THE FOOD: Acknowledging that purchasing an actual truffle is not in the family budget, I moved on to finding a recipe that called for truffle oil.

MUSHROOM BARLEY SOUP WITH WHITE TRUFFLE Oil:
Yield: 4-6 Servings

1 T extra virgin olive oil
1 T unsalted butter
1 medium onion, medium dice
3 cloves garlic, finely minced
1 tsp dried thyme
2-3 small carrots, medium dice (~1 cup)
2-3 stalks celery, medium dice (~1 cup)
1 lb. (16 ounces) baby bella mushrooms, stems trimmed, halved and sliced
¼ C dry sherry
1 C par-cooked pearled barley
5 C chicken stock
leftover parmesan rinds (optional)
1 tsp freshly squeezed lemon juice
1 tsp white truffle oil
kosher salt
freshly ground black pepper

Heat oil and butter in a Dutch oven over medium-low heat. Add onions and cook for 5 minutes, stirring frequently, until onions are soft and translucent.
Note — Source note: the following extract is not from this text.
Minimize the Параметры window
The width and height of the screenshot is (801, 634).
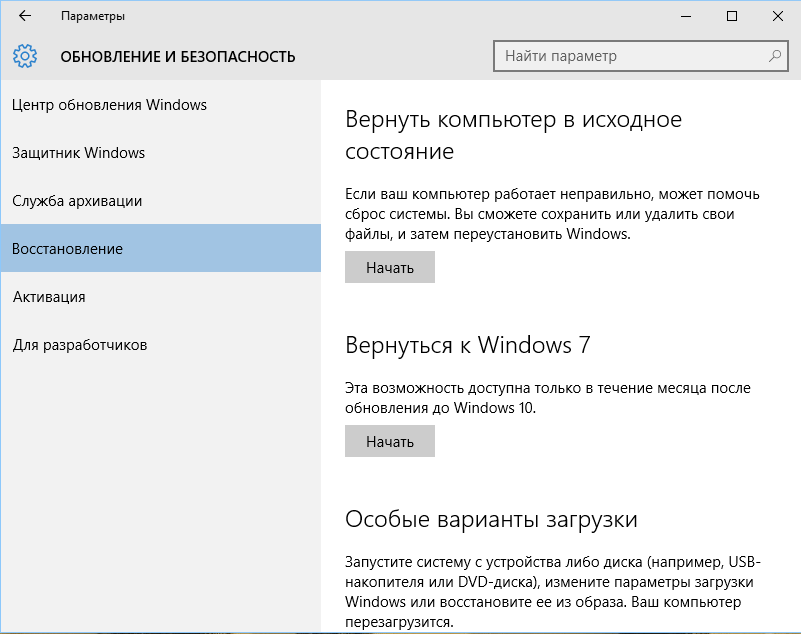coord(685,16)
Add garlic and continue cooking for an additional 1-2 minutes, stirring frequently. Add dried thyme.

Add celery and carrot together and cook over medium-low heat for an additional 3-5 minutes.

Add sliced mushrooms, stir, and allow to cook over high heat for 5-7 minutes, or until mushrooms begin to release their liquid. Allow liquid to evaporate before adding dry sherry.
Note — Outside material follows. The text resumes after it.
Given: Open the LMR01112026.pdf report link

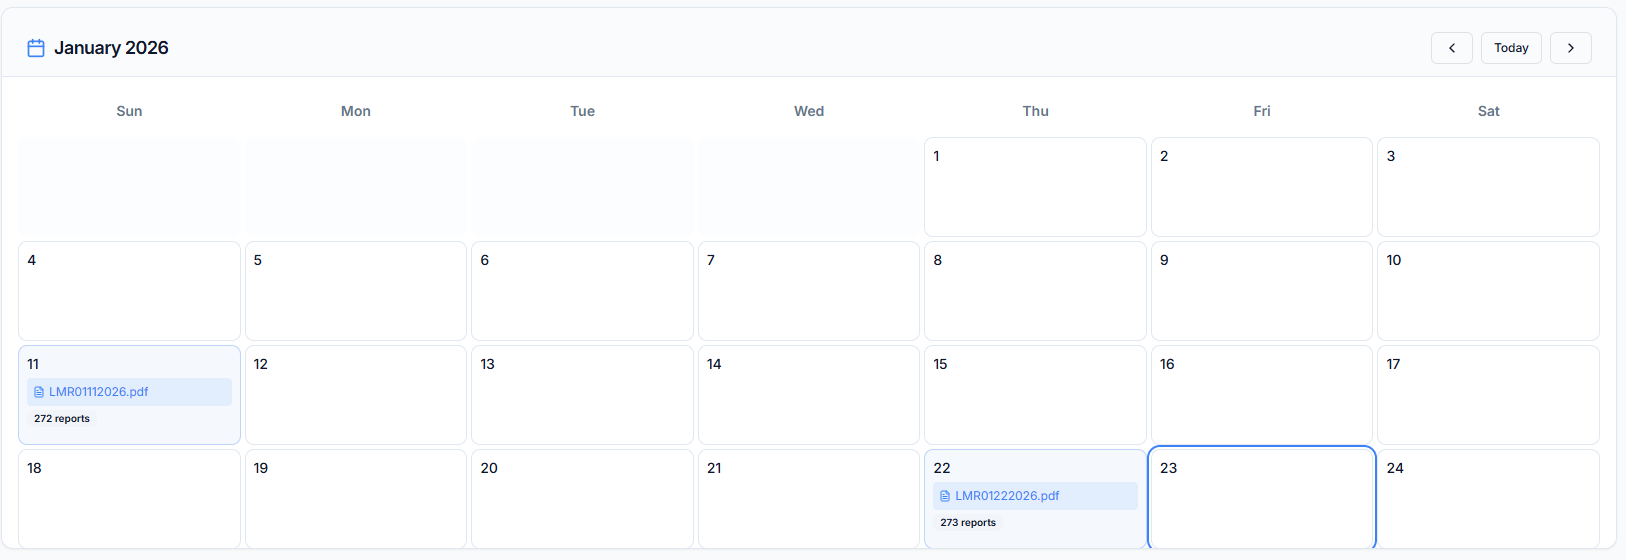Looking at the screenshot, I should (x=98, y=392).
Reduce sherry until barely any liquid is left in the pot. Add the pearled barley, parmesan rinds, and chicken stock and bring to a low boil. Reduce the heat to a low simmer and cook for another 15-20 minutes or until barley is cooked through.

Season soup with salt and pepper to taste. Finish by stirring in truffle oil and lemon juice. Serve piping hot.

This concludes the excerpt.